Clinical Research Award

"IDO1 suppresses inhibitor development in hemophilia A treated with factor VIII" (J Clin Invest. 2015;125(10):3766-81) authored by: Davide Matino,  Marco Gargaro, Elena Santagostino, Matteo N.D. Di Minno, Giancarlo Castaman, Massimo Morfini, Angiola Rocino, Maria E. Mancuso, Giovanni Di Minno, Antonio Coppola, Vincenzo N. Talesa,Claudia Volpi, Carmine Vacca,Ciriana Orabona, Rossana Iannitti, Maria G. Mazzucconi, Cristina Santoro, Antonella Tosti, Sara Chiappalupi, Guglielmo Sorci, Giuseppe Tagariello, Donata Belvini, Paolo Radossi, Raffaele Landolfi, Dietmar Fuchs, Louis Boon, Matteo Pirro, Emanuela Marchesini, Ursula Grohmann, Paolo Puccetti, Alfonso Iorio, and Francesca Fallarino.
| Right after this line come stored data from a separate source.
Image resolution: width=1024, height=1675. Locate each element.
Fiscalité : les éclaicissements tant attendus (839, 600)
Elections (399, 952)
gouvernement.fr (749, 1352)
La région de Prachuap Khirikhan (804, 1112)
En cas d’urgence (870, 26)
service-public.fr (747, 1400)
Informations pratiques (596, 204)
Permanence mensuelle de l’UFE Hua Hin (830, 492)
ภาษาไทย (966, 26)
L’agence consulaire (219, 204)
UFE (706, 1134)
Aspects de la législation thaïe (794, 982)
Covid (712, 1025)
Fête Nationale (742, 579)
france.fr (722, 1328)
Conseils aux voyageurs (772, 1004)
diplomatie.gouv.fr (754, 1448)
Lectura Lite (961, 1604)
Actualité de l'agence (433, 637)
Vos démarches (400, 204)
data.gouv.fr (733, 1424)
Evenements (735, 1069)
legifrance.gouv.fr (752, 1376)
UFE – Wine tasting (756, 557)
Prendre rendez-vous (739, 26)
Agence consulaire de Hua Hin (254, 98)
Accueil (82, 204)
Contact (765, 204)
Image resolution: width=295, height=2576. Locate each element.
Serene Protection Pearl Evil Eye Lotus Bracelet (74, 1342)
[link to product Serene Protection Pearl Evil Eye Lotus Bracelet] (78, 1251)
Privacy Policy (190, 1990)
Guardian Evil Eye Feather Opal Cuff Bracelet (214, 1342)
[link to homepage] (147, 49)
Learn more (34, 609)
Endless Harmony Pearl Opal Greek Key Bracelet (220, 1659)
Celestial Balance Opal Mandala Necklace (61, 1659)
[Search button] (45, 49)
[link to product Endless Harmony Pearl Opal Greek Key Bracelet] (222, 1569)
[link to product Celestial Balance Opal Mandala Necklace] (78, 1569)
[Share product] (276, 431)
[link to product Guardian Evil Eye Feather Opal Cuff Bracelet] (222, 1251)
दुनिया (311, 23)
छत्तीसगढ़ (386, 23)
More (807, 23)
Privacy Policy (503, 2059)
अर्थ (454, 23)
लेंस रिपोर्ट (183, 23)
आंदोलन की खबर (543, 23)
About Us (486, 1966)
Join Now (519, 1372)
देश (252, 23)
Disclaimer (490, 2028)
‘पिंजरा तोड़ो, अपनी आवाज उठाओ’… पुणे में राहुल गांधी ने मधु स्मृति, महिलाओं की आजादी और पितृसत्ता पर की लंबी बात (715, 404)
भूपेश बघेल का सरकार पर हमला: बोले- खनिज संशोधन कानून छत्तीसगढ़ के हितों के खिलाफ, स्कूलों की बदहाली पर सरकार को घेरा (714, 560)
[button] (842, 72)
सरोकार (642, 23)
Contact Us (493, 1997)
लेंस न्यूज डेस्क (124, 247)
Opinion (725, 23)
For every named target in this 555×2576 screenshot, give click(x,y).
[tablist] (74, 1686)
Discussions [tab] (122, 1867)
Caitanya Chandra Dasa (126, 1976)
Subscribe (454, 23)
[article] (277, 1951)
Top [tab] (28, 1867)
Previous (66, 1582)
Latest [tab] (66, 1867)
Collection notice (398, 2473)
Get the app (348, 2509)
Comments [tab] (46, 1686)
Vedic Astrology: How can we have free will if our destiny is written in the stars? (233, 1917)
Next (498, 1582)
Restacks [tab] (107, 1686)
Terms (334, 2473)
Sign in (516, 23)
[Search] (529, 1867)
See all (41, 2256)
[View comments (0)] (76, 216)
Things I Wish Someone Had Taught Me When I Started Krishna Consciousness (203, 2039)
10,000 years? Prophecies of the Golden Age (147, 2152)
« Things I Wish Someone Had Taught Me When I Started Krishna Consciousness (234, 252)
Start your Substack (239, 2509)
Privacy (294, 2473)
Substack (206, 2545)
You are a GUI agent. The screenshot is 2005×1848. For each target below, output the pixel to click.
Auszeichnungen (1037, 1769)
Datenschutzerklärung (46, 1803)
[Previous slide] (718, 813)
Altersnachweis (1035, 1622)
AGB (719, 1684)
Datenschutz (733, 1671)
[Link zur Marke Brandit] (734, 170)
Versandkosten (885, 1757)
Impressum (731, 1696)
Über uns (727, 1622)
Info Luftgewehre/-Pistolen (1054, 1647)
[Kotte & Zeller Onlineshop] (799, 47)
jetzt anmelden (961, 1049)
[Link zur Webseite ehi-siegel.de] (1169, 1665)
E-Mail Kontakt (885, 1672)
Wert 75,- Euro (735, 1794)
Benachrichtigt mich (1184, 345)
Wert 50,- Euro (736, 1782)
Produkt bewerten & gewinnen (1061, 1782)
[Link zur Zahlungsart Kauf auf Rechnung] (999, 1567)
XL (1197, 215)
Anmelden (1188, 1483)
The authors performed a cross-sectional study in patients with severe hemophilia A, and found a strong correlation between IDO1 functionality (a regulatory enzyme that supports peripheral tolerance in adult life) and inhibitor status. They investigated IDO1 expression and function in response to CpG-ODN (a prototypical danger signal) in patients with F8 mutations, who were either inhibitor positive (n=50) or negative (n=50). The results showed that in a cohort of 100 severe hemophilia A patients, with and without inhibitors —but with F8 mutations resulting in complete absence of endogenous FVIII— there was a strong and statistically significant association between failure to activate IDO1 in response to CpG-ODN and the presence of inhibitors. Thus, 3 6/50 (72%) inhibitor-free patients upregulated IDO1 expression and function in response to CpG-ODN stimulation, whereas only 18/50 (36%) inhibitor-positive patients were capable of upregulating IDO1 under the same stimulation conditions. It was also found that tryptophan metabolites, which resulted from ID01 activity, prevented generation of anti-FVIII antibodies. Additionally, hemophilic mice with a TLR9 agonist suppressed FVIII-specific B cells by a mechanism that involved ID01-dependent induction of regulatory T cells (Treg). This data shows that danger signals sensed by TLRs have an impact on the immune system of hemophilic patients, which, in turn, could affect their ability to regulate immunity through acquired tolerance mechanisms. These findings indicate that a strategy that improves ID01 function might be an option to prevent or eradicate inhibitors in hemophilic patients treated with FVIII proteins.

The application process for the 2017 cycle begins September 1, 2016 and will remain open until May 15, 2017.